Los últimos tres capítulos también abordan las medicinas alternativas, los curas sanadores y la “brujería verde”. Por ejemplo, la socióloga Mariana Bordes analiza la incorporación de dos terapeutas alternativas que practican sus métodos en hospitales públicos de Buenos Aires, como la reflexología – un estilo de acupuntura podal que asume que el mapa del pie guarda correspondencia con zonas específicas del cuerpo – y el reiki – una técnica de imposición de manos de origen japonés caracterizado por una diversidad de variantes – bajo el estilo de un voluntariado terapéutico útil para pacientes bajo control médico convencional; otra socióloga, Betina Freidin, pone el foco en la homeopatía, y la antropóloga Ana Lucía Olmos Álvarez examina el caso de los así llamados “curas sanadores”, en particular el Padre Ignacio Peries, un sacerdote de origen ceilanés que se radicó en la ciudad de Rosario y generó un gran movimiento ecuménico en su entorno bajo la práctica de “bendiciones de sanidad”, esto es, la imposición de las manos sobre los miembros de su comunidad, muchos de quienes revelan que el sacerdote los revitaliza o sana física y espiritualmente.
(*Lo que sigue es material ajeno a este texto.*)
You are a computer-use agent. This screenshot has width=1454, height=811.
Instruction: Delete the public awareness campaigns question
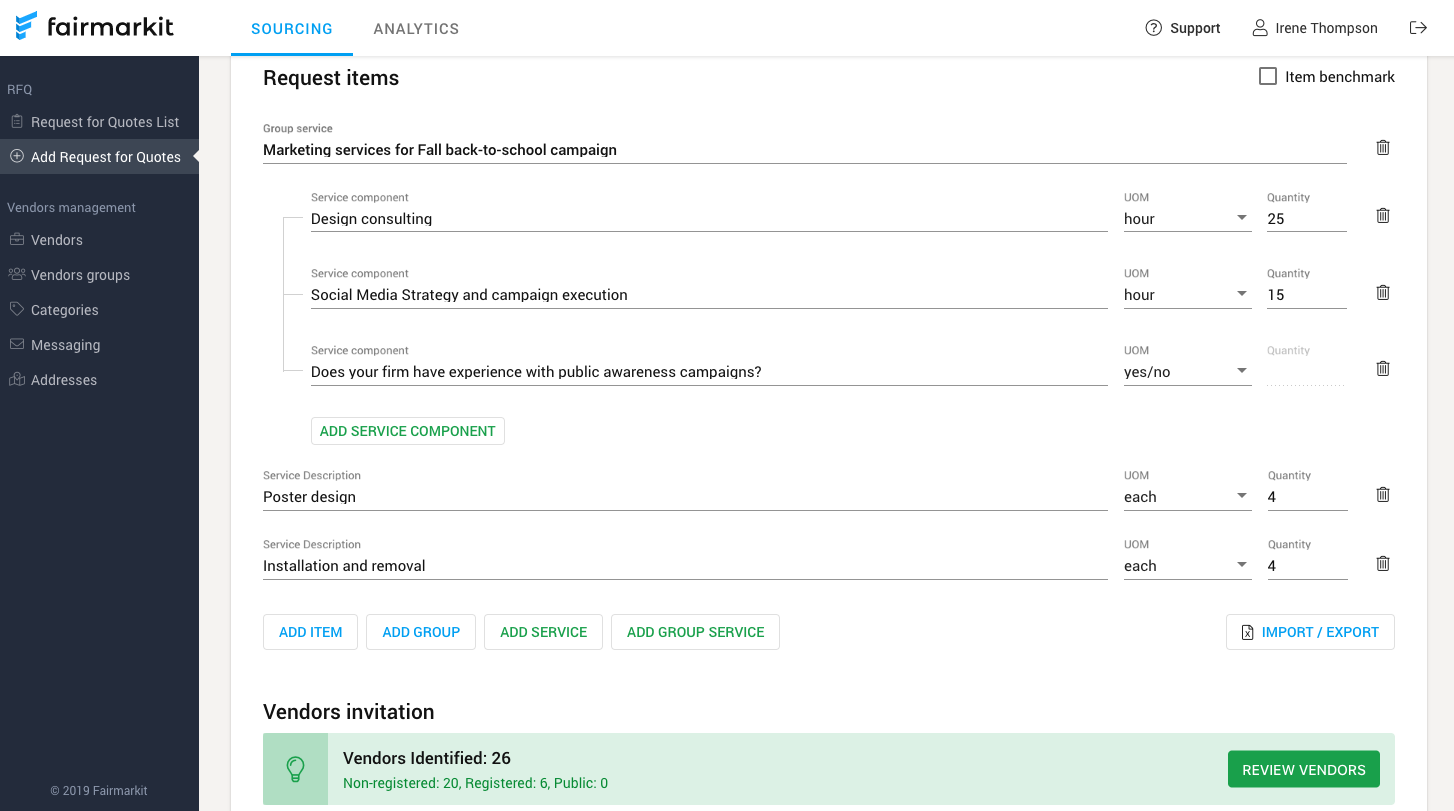pyautogui.click(x=1383, y=368)
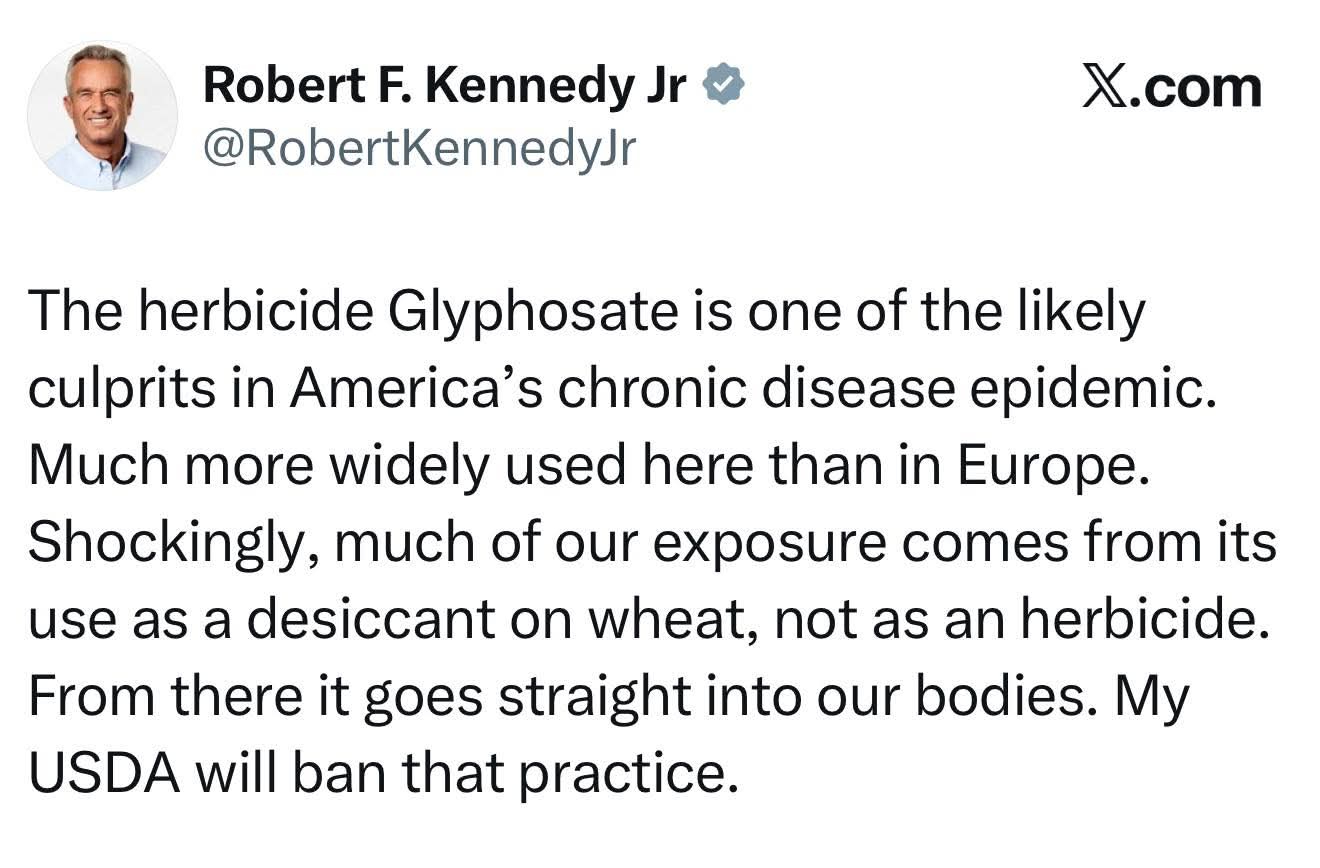1320x868 pixels.
Task: Open the Robert F. Kennedy Jr display name
Action: click(444, 87)
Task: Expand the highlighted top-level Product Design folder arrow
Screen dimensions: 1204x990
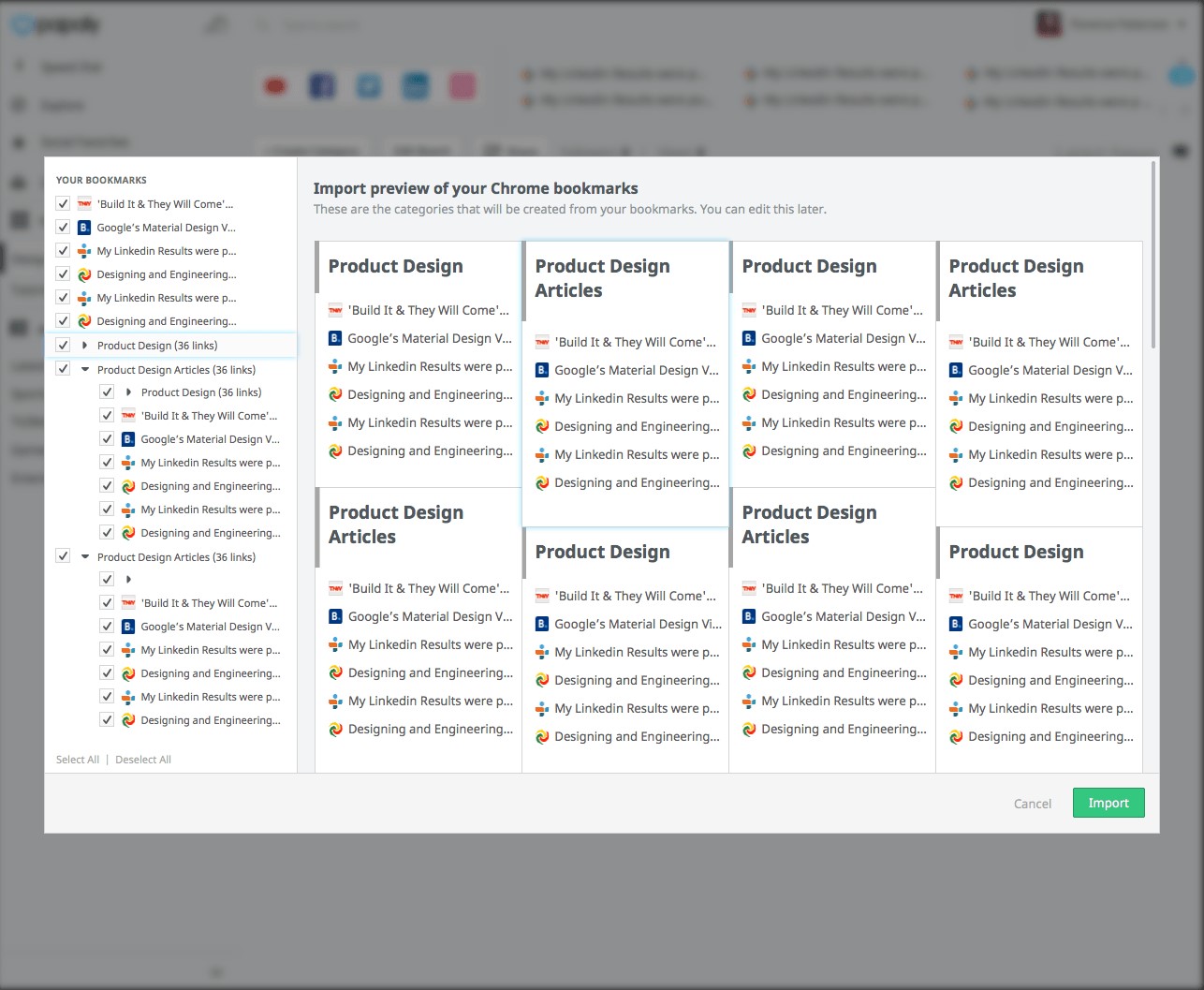Action: click(x=85, y=345)
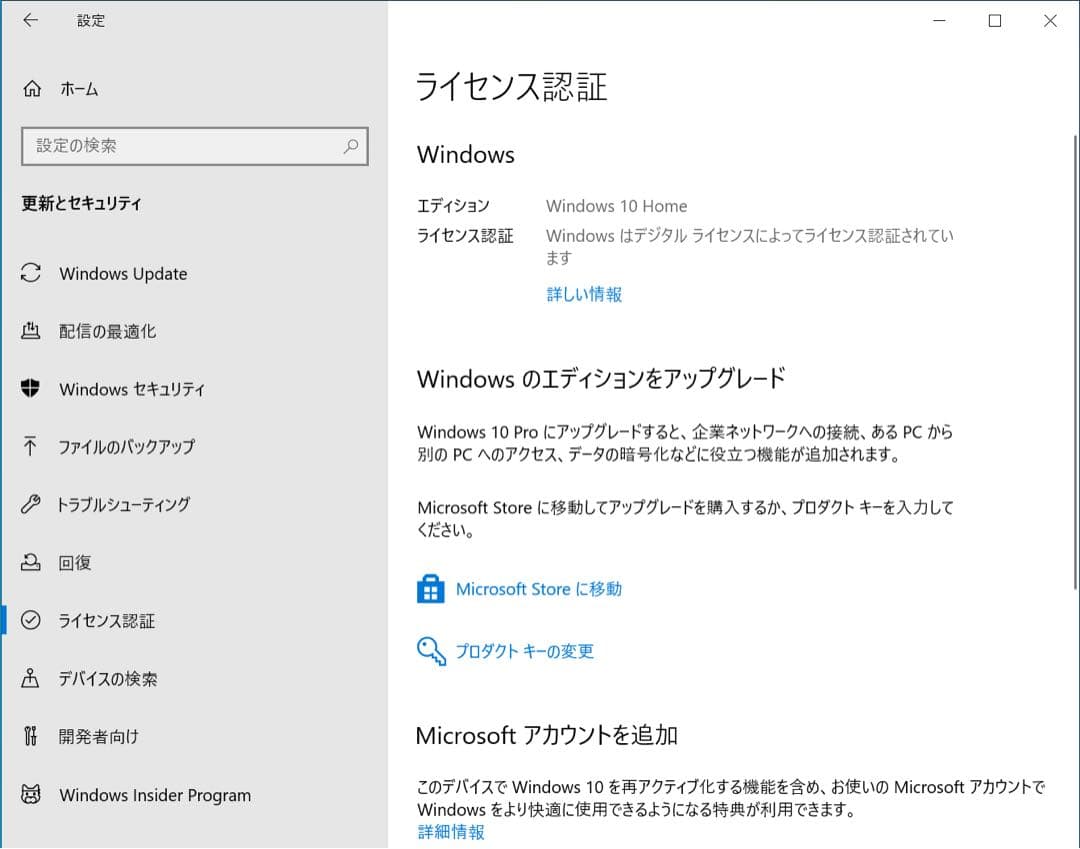
Task: Open the 詳しい情報 link
Action: point(584,294)
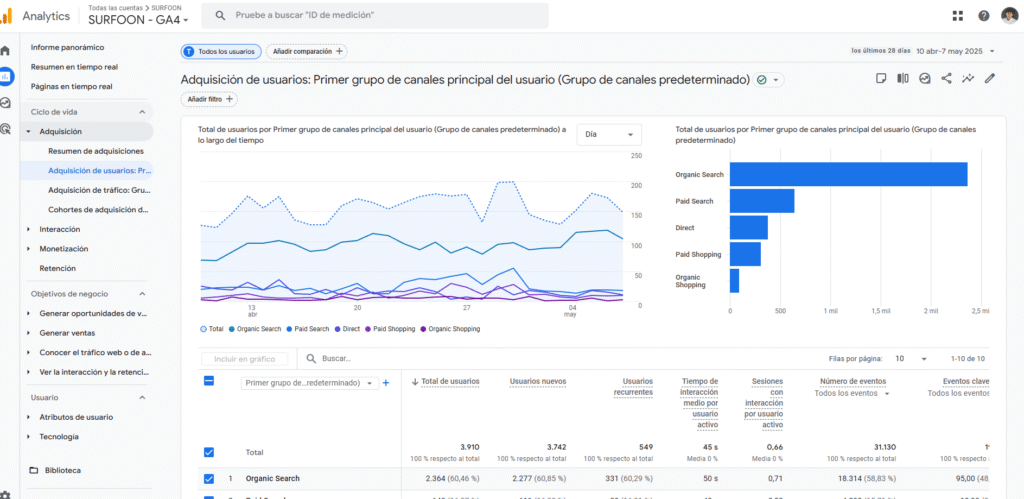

Numerosos testimonios revelan que tales curaciones ocurren con nula o pobre explicación médica, lo cual desvía las artes de curar al contexto religioso – muy por fuera del curanderismo, que en el pasado había sido combatido por éste. En tal contexto, las cadenas de oración y la búsqueda de milagros, constituyen una alianza que impulsa a los miembros de su comunidad (católica) a dar sentido a su fe religiosa mediante la protección que proporciona uno de sus representantes. En el último capítulo, la historiadora Karina Felitti pone énfasis en la así llamada “brujería verde”, el feminismo empoderado en prácticas mágicas conducido por mayoritariamente por mujeres (en contraste con varones), empleando hierbas u otros productos con propiedades curativas, la sexualidad, el culto a la madre tierra o “Gaia”, danzas rituales y prácticas de tarot MadrePaz, experiencias tántricas, canto o ritual del útero y la reivindicación de la condición femenina que exalta a la brujería otrora perseguida por jueces medievales, rescatando el rol de género en el arte de curar. Sin duda, la obra como un todo es una colección variopinta de personajes del pasado y el presente contemporáneo, que permite comprender el complejo tejido de los curanderos, sus pacientes y el contexto histórico y social donde se desempeñan.